# Task to carry out
Write out the records again, exactly. Nothing may be dropped.

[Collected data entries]
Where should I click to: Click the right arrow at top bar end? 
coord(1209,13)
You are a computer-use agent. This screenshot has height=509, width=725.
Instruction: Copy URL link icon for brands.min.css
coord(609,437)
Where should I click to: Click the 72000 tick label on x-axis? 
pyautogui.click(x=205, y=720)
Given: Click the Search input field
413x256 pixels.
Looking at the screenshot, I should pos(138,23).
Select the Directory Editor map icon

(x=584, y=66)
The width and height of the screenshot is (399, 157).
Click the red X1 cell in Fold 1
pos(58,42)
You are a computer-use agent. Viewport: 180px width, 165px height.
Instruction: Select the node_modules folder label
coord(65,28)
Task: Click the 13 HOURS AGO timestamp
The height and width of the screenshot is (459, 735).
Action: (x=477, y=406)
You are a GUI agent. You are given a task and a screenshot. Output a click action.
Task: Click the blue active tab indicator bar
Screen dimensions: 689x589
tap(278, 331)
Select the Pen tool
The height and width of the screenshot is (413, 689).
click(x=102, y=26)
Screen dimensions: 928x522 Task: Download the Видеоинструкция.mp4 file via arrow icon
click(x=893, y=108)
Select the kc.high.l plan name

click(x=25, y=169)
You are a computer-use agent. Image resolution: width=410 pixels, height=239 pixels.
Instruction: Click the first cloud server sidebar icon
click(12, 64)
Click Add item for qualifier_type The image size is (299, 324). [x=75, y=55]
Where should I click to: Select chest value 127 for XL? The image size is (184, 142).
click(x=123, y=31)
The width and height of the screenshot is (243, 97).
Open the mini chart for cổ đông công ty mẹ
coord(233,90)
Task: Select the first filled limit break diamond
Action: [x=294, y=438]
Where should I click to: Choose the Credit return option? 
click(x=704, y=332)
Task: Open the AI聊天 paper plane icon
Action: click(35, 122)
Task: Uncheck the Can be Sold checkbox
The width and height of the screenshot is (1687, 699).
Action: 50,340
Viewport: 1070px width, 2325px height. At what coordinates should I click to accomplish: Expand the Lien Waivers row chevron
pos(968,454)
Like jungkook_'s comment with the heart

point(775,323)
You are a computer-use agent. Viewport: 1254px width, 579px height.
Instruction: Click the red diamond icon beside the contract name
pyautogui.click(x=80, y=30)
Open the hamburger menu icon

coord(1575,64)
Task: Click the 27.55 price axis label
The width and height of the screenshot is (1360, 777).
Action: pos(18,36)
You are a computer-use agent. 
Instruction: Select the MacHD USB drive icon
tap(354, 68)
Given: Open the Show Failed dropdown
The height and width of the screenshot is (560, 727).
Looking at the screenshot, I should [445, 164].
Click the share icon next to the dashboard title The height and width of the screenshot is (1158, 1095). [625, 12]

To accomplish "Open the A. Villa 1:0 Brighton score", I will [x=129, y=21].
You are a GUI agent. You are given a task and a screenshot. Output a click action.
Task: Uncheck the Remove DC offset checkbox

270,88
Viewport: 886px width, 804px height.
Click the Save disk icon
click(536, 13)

# Answer
Where should I click to: Click the right arrow at top bar end? 
coord(1209,13)
You are a computer-use agent. This screenshot has height=509, width=725.
Instruction: Copy URL link icon for brands.min.css
coord(609,437)
Where should I click to: Click the 72000 tick label on x-axis? 
pyautogui.click(x=205, y=720)
Given: Click the Search input field
413x256 pixels.
Looking at the screenshot, I should pos(138,23).
Select the Directory Editor map icon

(x=584, y=66)
The width and height of the screenshot is (399, 157).
Click the red X1 cell in Fold 1
pos(58,42)
You are a computer-use agent. Viewport: 180px width, 165px height.
Instruction: Select the node_modules folder label
coord(65,28)
Task: Click the 13 HOURS AGO timestamp
The height and width of the screenshot is (459, 735).
Action: (x=477, y=406)
You are a GUI agent. You are given a task and a screenshot. Output a click action.
Task: Click the blue active tab indicator bar
Screen dimensions: 689x589
tap(278, 331)
Select the Pen tool
The height and width of the screenshot is (413, 689).
click(x=102, y=26)
Screen dimensions: 928x522 Task: Download the Видеоинструкция.mp4 file via arrow icon
click(x=893, y=108)
Select the kc.high.l plan name

click(x=25, y=169)
You are a computer-use agent. Image resolution: width=410 pixels, height=239 pixels.
Instruction: Click the first cloud server sidebar icon
click(12, 64)
Click Add item for qualifier_type The image size is (299, 324). [x=75, y=55]
Where should I click to: Select chest value 127 for XL? The image size is (184, 142).
click(x=123, y=31)
The width and height of the screenshot is (243, 97).
Open the mini chart for cổ đông công ty mẹ
coord(233,90)
Task: Select the first filled limit break diamond
Action: [x=294, y=438]
Where should I click to: Choose the Credit return option? 
click(x=704, y=332)
Task: Open the AI聊天 paper plane icon
Action: click(35, 122)
Task: Uncheck the Can be Sold checkbox
The width and height of the screenshot is (1687, 699).
Action: 50,340
Viewport: 1070px width, 2325px height. At what coordinates should I click to accomplish: Expand the Lien Waivers row chevron
pos(968,454)
Like jungkook_'s comment with the heart

point(775,323)
You are a computer-use agent. Viewport: 1254px width, 579px height.
Instruction: Click the red diamond icon beside the contract name
pyautogui.click(x=80, y=30)
Open the hamburger menu icon

coord(1575,64)
Task: Click the 27.55 price axis label
The width and height of the screenshot is (1360, 777).
Action: pos(18,36)
You are a computer-use agent. 
Instruction: Select the MacHD USB drive icon
tap(354, 68)
Given: Open the Show Failed dropdown
The height and width of the screenshot is (560, 727).
Looking at the screenshot, I should [445, 164].
Click the share icon next to the dashboard title The height and width of the screenshot is (1158, 1095). [625, 12]

To accomplish "Open the A. Villa 1:0 Brighton score", I will [x=129, y=21].
You are a GUI agent. You are given a task and a screenshot. Output a click action.
Task: Uncheck the Remove DC offset checkbox

270,88
Viewport: 886px width, 804px height.
Click the Save disk icon
click(536, 13)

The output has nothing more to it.